Múnich, 9 ene (dpa) - Alemania no tiene emperador desde 1918. El último Kaiser (germanización del vocablo latín "caesar"), Guillermo II, fue obligado a abdicar meses después del fin de la Primera Guerra Mundial. Sin embargo, los alemanes tuvieron más de 40 años a un Kaiser elegido por ellos, el ídolo del fútbol Franz Beckenbauer.
La hinchada y los medios le confirieron el máximo título nobiliario al líbero del Bayern Múnich y de la selección alemana en la década de 1960. Cuenta la leyenda popular que con motivo de un partido amistoso en Viena, el muniqués posó para una foto junto a una estatua del emperador Francisco I de Austria (Kaiser Franz) y por ello recibió este mote.

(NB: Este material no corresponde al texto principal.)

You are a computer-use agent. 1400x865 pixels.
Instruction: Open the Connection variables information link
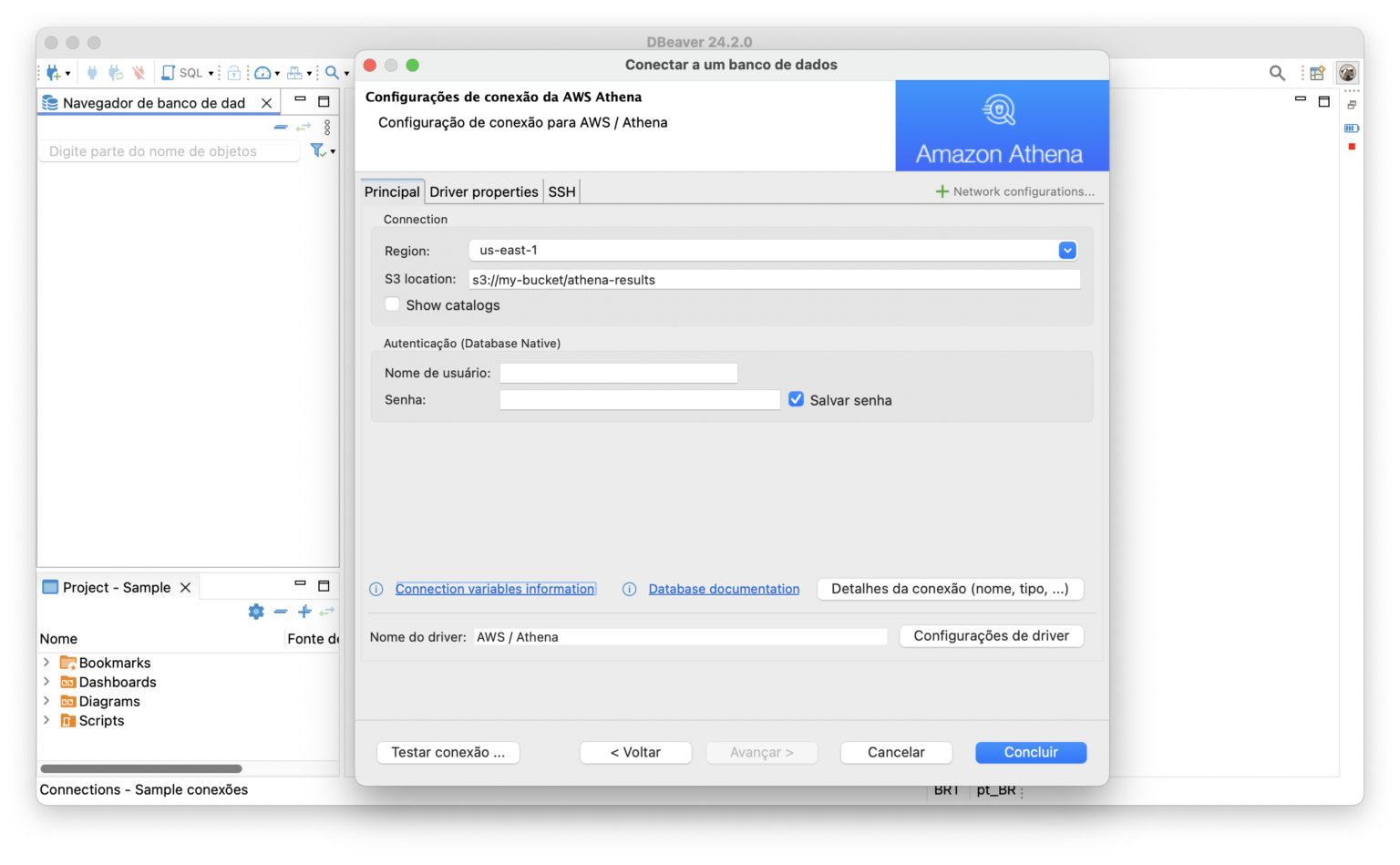coord(495,588)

Beckenbauer solía contar esta historia, pero también hay otra que podría ser igual de factible. En una final de Copa Alemana, en el año 1969, fue abucheado por una falta al rival del Schalke Stan Libuda, a quien todos llamaban "Rey de Westfalia".
Beckenbauer no se dejó amedrentar y se puso a hacer malabares con el balón delante de la tribuna del Schalke. Los comentaristas buscaron un superlativo a "rey" y acuñaron el apodo de "Kaiser".